◆ WHAT YOU WILL DO
Give the records below again, exactly as they appear.
=== Section Start ===
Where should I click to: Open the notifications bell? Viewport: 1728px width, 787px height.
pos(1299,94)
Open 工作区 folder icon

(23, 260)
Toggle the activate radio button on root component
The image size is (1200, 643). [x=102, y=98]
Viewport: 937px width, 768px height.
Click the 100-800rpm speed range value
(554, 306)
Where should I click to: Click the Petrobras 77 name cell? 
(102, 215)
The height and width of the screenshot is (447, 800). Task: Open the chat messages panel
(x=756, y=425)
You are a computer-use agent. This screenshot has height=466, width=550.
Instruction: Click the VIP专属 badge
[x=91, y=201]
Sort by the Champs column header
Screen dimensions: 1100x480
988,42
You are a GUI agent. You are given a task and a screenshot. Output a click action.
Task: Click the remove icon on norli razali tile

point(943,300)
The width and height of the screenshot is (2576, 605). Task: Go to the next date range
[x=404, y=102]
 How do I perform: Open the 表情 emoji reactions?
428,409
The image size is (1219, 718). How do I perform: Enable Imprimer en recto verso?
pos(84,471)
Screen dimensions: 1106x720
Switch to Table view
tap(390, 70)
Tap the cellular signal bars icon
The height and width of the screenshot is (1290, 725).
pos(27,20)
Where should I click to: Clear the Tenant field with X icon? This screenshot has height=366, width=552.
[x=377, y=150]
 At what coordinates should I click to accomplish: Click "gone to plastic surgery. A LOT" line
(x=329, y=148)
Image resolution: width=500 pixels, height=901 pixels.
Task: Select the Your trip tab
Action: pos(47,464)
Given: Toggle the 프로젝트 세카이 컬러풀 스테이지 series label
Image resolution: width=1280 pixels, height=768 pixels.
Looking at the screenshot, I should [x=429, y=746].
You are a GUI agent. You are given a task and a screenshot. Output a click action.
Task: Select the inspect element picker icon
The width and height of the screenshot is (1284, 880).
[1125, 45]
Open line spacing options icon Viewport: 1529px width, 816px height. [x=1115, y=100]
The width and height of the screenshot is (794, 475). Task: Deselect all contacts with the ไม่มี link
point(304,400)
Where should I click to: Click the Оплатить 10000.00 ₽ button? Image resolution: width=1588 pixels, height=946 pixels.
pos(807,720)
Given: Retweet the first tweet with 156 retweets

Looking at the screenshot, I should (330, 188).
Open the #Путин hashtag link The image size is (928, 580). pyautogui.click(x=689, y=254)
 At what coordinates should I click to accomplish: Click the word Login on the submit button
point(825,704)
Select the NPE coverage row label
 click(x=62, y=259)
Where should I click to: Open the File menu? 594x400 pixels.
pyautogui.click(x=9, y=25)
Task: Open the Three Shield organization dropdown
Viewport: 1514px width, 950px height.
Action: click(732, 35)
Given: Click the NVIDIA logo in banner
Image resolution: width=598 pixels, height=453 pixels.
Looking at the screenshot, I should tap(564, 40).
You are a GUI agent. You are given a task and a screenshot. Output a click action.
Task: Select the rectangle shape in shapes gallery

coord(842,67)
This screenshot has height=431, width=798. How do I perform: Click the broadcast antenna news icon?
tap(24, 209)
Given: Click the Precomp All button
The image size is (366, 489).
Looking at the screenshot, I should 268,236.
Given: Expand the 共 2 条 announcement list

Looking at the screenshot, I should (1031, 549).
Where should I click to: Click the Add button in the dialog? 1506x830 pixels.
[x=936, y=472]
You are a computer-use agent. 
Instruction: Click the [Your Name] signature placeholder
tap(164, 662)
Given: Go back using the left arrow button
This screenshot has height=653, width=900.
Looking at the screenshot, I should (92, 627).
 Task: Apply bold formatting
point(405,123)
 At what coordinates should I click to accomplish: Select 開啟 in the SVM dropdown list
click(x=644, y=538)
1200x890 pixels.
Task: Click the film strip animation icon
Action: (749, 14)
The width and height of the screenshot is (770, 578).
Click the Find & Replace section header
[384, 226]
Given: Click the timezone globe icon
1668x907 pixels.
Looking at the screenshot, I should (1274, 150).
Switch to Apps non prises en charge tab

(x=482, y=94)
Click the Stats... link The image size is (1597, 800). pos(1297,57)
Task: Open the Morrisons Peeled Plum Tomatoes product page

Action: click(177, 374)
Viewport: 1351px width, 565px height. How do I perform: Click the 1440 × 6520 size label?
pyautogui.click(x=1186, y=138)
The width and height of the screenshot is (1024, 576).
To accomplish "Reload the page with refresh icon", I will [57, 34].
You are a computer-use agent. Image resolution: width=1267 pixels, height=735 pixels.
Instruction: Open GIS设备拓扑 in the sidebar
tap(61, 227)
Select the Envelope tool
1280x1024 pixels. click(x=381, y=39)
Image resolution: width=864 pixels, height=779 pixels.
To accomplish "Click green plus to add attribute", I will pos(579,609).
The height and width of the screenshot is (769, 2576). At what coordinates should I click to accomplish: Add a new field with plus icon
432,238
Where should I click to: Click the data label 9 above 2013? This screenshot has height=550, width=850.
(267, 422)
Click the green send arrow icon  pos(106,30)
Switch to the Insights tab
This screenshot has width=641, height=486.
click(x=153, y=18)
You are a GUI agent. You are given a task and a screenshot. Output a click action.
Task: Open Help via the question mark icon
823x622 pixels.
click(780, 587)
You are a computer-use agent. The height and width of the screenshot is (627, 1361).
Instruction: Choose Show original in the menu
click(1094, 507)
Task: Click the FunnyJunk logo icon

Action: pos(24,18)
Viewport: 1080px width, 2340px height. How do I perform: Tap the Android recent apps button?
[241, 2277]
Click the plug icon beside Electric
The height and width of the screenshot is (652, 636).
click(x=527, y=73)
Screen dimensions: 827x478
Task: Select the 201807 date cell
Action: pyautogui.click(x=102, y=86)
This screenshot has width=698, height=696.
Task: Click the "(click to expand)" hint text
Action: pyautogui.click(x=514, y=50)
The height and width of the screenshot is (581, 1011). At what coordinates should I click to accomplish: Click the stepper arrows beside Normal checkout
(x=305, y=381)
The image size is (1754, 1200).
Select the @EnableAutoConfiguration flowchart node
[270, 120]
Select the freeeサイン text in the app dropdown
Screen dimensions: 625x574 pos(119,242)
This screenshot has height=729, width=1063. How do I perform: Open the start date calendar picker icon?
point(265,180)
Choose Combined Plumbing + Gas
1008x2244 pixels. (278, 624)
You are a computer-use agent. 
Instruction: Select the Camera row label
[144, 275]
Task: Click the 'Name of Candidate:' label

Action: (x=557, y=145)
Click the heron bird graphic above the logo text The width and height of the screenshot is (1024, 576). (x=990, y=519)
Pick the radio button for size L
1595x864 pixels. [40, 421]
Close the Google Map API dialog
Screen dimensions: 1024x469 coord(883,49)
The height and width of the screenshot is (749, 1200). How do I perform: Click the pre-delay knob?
=== Section End ===
◆ RESULT FOR THIS TASK
Where should I click to: Open the notifications bell? Viewport: 1728px width, 787px height.
pos(1299,94)
Open 工作区 folder icon

(23, 260)
Toggle the activate radio button on root component
The image size is (1200, 643). [x=102, y=98]
Viewport: 937px width, 768px height.
Click the 100-800rpm speed range value
(554, 306)
Where should I click to: Click the Petrobras 77 name cell? 
(102, 215)
The height and width of the screenshot is (447, 800). Task: Open the chat messages panel
(x=756, y=425)
You are a computer-use agent. This screenshot has height=466, width=550.
Instruction: Click the VIP专属 badge
[x=91, y=201]
Sort by the Champs column header
Screen dimensions: 1100x480
988,42
You are a GUI agent. You are given a task and a screenshot. Output a click action.
Task: Click the remove icon on norli razali tile

point(943,300)
The width and height of the screenshot is (2576, 605). Task: Go to the next date range
[x=404, y=102]
 How do I perform: Open the 表情 emoji reactions?
428,409
The image size is (1219, 718). How do I perform: Enable Imprimer en recto verso?
pos(84,471)
Screen dimensions: 1106x720
Switch to Table view
tap(390, 70)
Tap the cellular signal bars icon
The height and width of the screenshot is (1290, 725).
pos(27,20)
Where should I click to: Clear the Tenant field with X icon? This screenshot has height=366, width=552.
[x=377, y=150]
 At what coordinates should I click to accomplish: Click "gone to plastic surgery. A LOT" line
(x=329, y=148)
Image resolution: width=500 pixels, height=901 pixels.
Task: Select the Your trip tab
Action: pos(47,464)
Given: Toggle the 프로젝트 세카이 컬러풀 스테이지 series label
Image resolution: width=1280 pixels, height=768 pixels.
Looking at the screenshot, I should [x=429, y=746].
You are a GUI agent. You are given a task and a screenshot. Output a click action.
Task: Select the inspect element picker icon
The width and height of the screenshot is (1284, 880).
[1125, 45]
Open line spacing options icon Viewport: 1529px width, 816px height. [x=1115, y=100]
The width and height of the screenshot is (794, 475). Task: Deselect all contacts with the ไม่มี link
point(304,400)
Where should I click to: Click the Оплатить 10000.00 ₽ button? Image resolution: width=1588 pixels, height=946 pixels.
pos(807,720)
Given: Retweet the first tweet with 156 retweets

Looking at the screenshot, I should (330, 188).
Open the #Путин hashtag link The image size is (928, 580). pyautogui.click(x=689, y=254)
 At what coordinates should I click to accomplish: Click the word Login on the submit button
point(825,704)
Select the NPE coverage row label
 click(x=62, y=259)
Where should I click to: Open the File menu? 594x400 pixels.
pyautogui.click(x=9, y=25)
Task: Open the Three Shield organization dropdown
Viewport: 1514px width, 950px height.
Action: click(732, 35)
Given: Click the NVIDIA logo in banner
Image resolution: width=598 pixels, height=453 pixels.
Looking at the screenshot, I should tap(564, 40).
You are a GUI agent. You are given a task and a screenshot. Output a click action.
Task: Select the rectangle shape in shapes gallery

coord(842,67)
This screenshot has height=431, width=798. How do I perform: Click the broadcast antenna news icon?
tap(24, 209)
Given: Click the Precomp All button
The image size is (366, 489).
Looking at the screenshot, I should 268,236.
Given: Expand the 共 2 条 announcement list

Looking at the screenshot, I should (1031, 549).
Where should I click to: Click the Add button in the dialog? 1506x830 pixels.
[x=936, y=472]
You are a computer-use agent. 
Instruction: Click the [Your Name] signature placeholder
tap(164, 662)
Given: Go back using the left arrow button
This screenshot has height=653, width=900.
Looking at the screenshot, I should (92, 627).
 Task: Apply bold formatting
point(405,123)
 At what coordinates should I click to accomplish: Select 開啟 in the SVM dropdown list
click(x=644, y=538)
1200x890 pixels.
Task: Click the film strip animation icon
Action: (749, 14)
The width and height of the screenshot is (770, 578).
Click the Find & Replace section header
[384, 226]
Given: Click the timezone globe icon
1668x907 pixels.
Looking at the screenshot, I should (1274, 150).
Switch to Apps non prises en charge tab

(x=482, y=94)
Click the Stats... link The image size is (1597, 800). pos(1297,57)
Task: Open the Morrisons Peeled Plum Tomatoes product page

Action: click(177, 374)
Viewport: 1351px width, 565px height. How do I perform: Click the 1440 × 6520 size label?
pyautogui.click(x=1186, y=138)
The width and height of the screenshot is (1024, 576).
To accomplish "Reload the page with refresh icon", I will [57, 34].
You are a computer-use agent. Image resolution: width=1267 pixels, height=735 pixels.
Instruction: Open GIS设备拓扑 in the sidebar
tap(61, 227)
Select the Envelope tool
1280x1024 pixels. click(x=381, y=39)
Image resolution: width=864 pixels, height=779 pixels.
To accomplish "Click green plus to add attribute", I will pos(579,609).
The height and width of the screenshot is (769, 2576). At what coordinates should I click to accomplish: Add a new field with plus icon
432,238
Where should I click to: Click the data label 9 above 2013? This screenshot has height=550, width=850.
(267, 422)
Click the green send arrow icon  pos(106,30)
Switch to the Insights tab
This screenshot has width=641, height=486.
click(x=153, y=18)
You are a GUI agent. You are given a task and a screenshot. Output a click action.
Task: Open Help via the question mark icon
823x622 pixels.
click(780, 587)
You are a computer-use agent. The height and width of the screenshot is (627, 1361).
Instruction: Choose Show original in the menu
click(1094, 507)
Task: Click the FunnyJunk logo icon

Action: pos(24,18)
Viewport: 1080px width, 2340px height. How do I perform: Tap the Android recent apps button?
[241, 2277]
Click the plug icon beside Electric
The height and width of the screenshot is (652, 636).
click(x=527, y=73)
Screen dimensions: 827x478
Task: Select the 201807 date cell
Action: pyautogui.click(x=102, y=86)
This screenshot has width=698, height=696.
Task: Click the "(click to expand)" hint text
Action: pyautogui.click(x=514, y=50)
The height and width of the screenshot is (581, 1011). At what coordinates should I click to accomplish: Click the stepper arrows beside Normal checkout
(x=305, y=381)
The image size is (1754, 1200).
Select the @EnableAutoConfiguration flowchart node
[270, 120]
Select the freeeサイン text in the app dropdown
Screen dimensions: 625x574 pos(119,242)
This screenshot has height=729, width=1063. How do I perform: Open the start date calendar picker icon?
point(265,180)
Choose Combined Plumbing + Gas
1008x2244 pixels. (278, 624)
You are a computer-use agent. 
Instruction: Select the Camera row label
[144, 275]
Task: Click the 'Name of Candidate:' label

Action: (x=557, y=145)
Click the heron bird graphic above the logo text The width and height of the screenshot is (1024, 576). (x=990, y=519)
Pick the radio button for size L
1595x864 pixels. [40, 421]
Close the Google Map API dialog
Screen dimensions: 1024x469 coord(883,49)
The height and width of the screenshot is (749, 1200). How do I perform: Click the pre-delay knob?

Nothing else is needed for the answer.